(Extracted records)
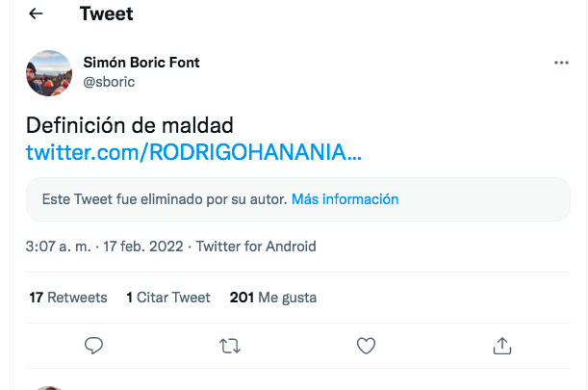Open the three-dot more options menu
Screen dimensions: 588x390
(562, 63)
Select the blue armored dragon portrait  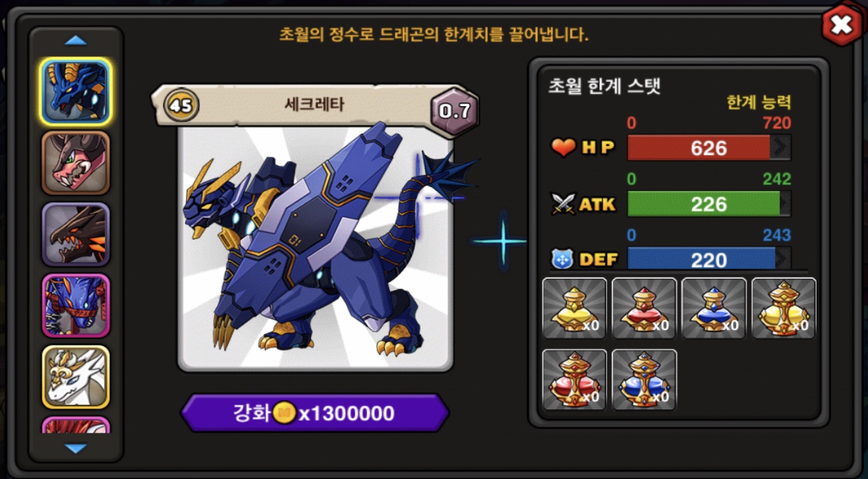(x=76, y=92)
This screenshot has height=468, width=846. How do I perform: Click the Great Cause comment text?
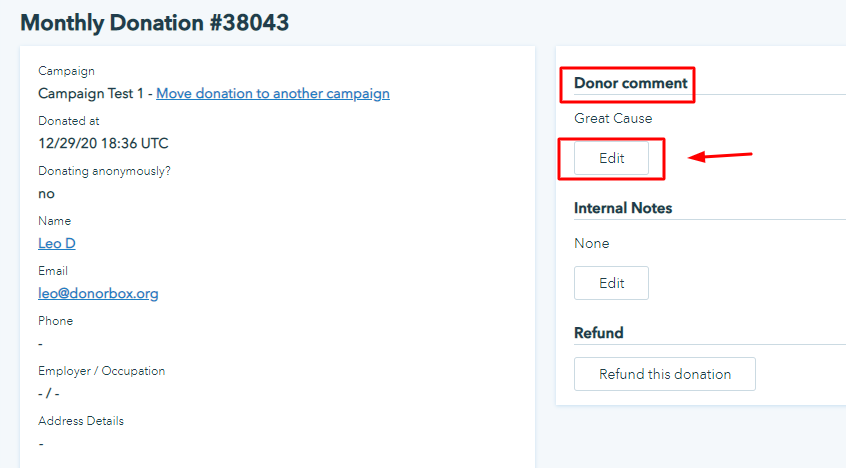tap(613, 119)
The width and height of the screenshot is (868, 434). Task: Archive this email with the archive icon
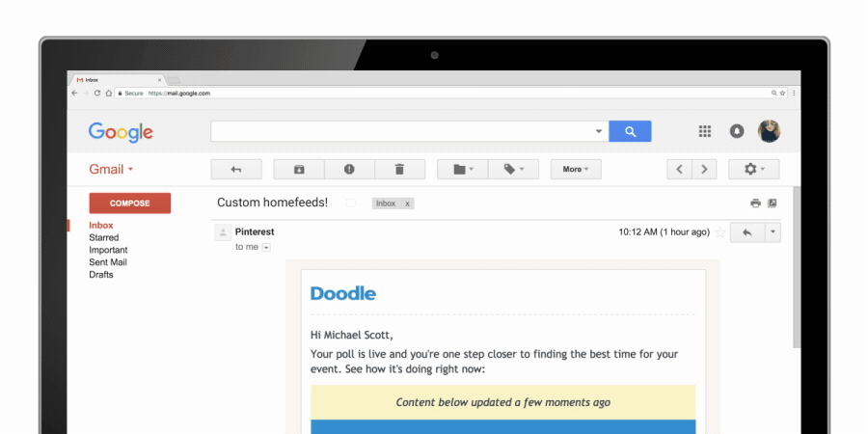[x=299, y=170]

### GOAL OF THE EXERCISE
Give again, word for word, the line that contains "This screenshot has" and every line after it through the end of the entries; omit the pictures.

### RESULT BELOW
This screenshot has height=468, width=846. How do I perform: Click the Great Cause comment text?
tap(613, 119)
The width and height of the screenshot is (868, 434). Task: Archive this email with the archive icon
[x=299, y=170]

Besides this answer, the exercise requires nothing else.